→ Exercise brief
Reproduce the whole listing, keeping each line as it is.

····················

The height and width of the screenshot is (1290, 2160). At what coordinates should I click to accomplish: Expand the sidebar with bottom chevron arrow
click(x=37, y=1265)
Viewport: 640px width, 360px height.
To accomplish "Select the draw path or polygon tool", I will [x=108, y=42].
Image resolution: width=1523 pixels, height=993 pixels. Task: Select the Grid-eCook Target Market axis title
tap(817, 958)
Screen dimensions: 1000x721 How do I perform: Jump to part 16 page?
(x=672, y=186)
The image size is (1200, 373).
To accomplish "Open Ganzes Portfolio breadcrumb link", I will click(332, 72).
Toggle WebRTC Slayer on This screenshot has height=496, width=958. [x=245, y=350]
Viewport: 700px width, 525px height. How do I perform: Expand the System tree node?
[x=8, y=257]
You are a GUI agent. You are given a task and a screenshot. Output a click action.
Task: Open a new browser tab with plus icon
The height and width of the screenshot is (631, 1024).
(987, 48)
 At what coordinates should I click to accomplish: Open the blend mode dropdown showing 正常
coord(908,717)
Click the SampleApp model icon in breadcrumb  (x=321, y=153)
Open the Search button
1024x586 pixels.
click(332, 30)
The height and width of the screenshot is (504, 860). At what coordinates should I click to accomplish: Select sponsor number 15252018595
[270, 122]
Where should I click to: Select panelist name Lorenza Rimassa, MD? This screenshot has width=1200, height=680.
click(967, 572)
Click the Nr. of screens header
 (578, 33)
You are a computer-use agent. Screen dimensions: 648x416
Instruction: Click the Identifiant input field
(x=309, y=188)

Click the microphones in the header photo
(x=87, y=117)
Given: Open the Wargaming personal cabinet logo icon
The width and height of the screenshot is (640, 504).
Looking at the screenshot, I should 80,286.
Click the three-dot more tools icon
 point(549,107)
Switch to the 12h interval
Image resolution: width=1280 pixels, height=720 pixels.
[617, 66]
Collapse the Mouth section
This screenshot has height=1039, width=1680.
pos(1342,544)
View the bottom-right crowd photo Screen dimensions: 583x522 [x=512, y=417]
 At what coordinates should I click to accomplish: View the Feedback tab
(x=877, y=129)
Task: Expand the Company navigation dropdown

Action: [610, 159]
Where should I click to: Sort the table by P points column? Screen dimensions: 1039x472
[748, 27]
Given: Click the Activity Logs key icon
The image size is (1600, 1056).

····················

→ Expected answer
The height and width of the screenshot is (1290, 2160). At what coordinates should I click to accomplish: Expand the sidebar with bottom chevron arrow
click(x=37, y=1265)
Viewport: 640px width, 360px height.
To accomplish "Select the draw path or polygon tool", I will [x=108, y=42].
Image resolution: width=1523 pixels, height=993 pixels. Task: Select the Grid-eCook Target Market axis title
tap(817, 958)
Screen dimensions: 1000x721 How do I perform: Jump to part 16 page?
(x=672, y=186)
The image size is (1200, 373).
To accomplish "Open Ganzes Portfolio breadcrumb link", I will click(332, 72).
Toggle WebRTC Slayer on This screenshot has height=496, width=958. [x=245, y=350]
Viewport: 700px width, 525px height. How do I perform: Expand the System tree node?
[x=8, y=257]
You are a GUI agent. You are given a task and a screenshot. Output a click action.
Task: Open a new browser tab with plus icon
The height and width of the screenshot is (631, 1024).
(987, 48)
 At what coordinates should I click to accomplish: Open the blend mode dropdown showing 正常
coord(908,717)
Click the SampleApp model icon in breadcrumb  (x=321, y=153)
Open the Search button
1024x586 pixels.
click(332, 30)
The height and width of the screenshot is (504, 860). At what coordinates should I click to accomplish: Select sponsor number 15252018595
[270, 122]
Where should I click to: Select panelist name Lorenza Rimassa, MD? This screenshot has width=1200, height=680.
click(967, 572)
Click the Nr. of screens header
 (578, 33)
You are a computer-use agent. Screen dimensions: 648x416
Instruction: Click the Identifiant input field
(x=309, y=188)

Click the microphones in the header photo
(x=87, y=117)
Given: Open the Wargaming personal cabinet logo icon
The width and height of the screenshot is (640, 504).
Looking at the screenshot, I should 80,286.
Click the three-dot more tools icon
 point(549,107)
Switch to the 12h interval
Image resolution: width=1280 pixels, height=720 pixels.
[617, 66]
Collapse the Mouth section
This screenshot has height=1039, width=1680.
pos(1342,544)
View the bottom-right crowd photo Screen dimensions: 583x522 [x=512, y=417]
 At what coordinates should I click to accomplish: View the Feedback tab
(x=877, y=129)
Task: Expand the Company navigation dropdown

Action: [610, 159]
Where should I click to: Sort the table by P points column? Screen dimensions: 1039x472
[748, 27]
Given: Click the Activity Logs key icon
The image size is (1600, 1056).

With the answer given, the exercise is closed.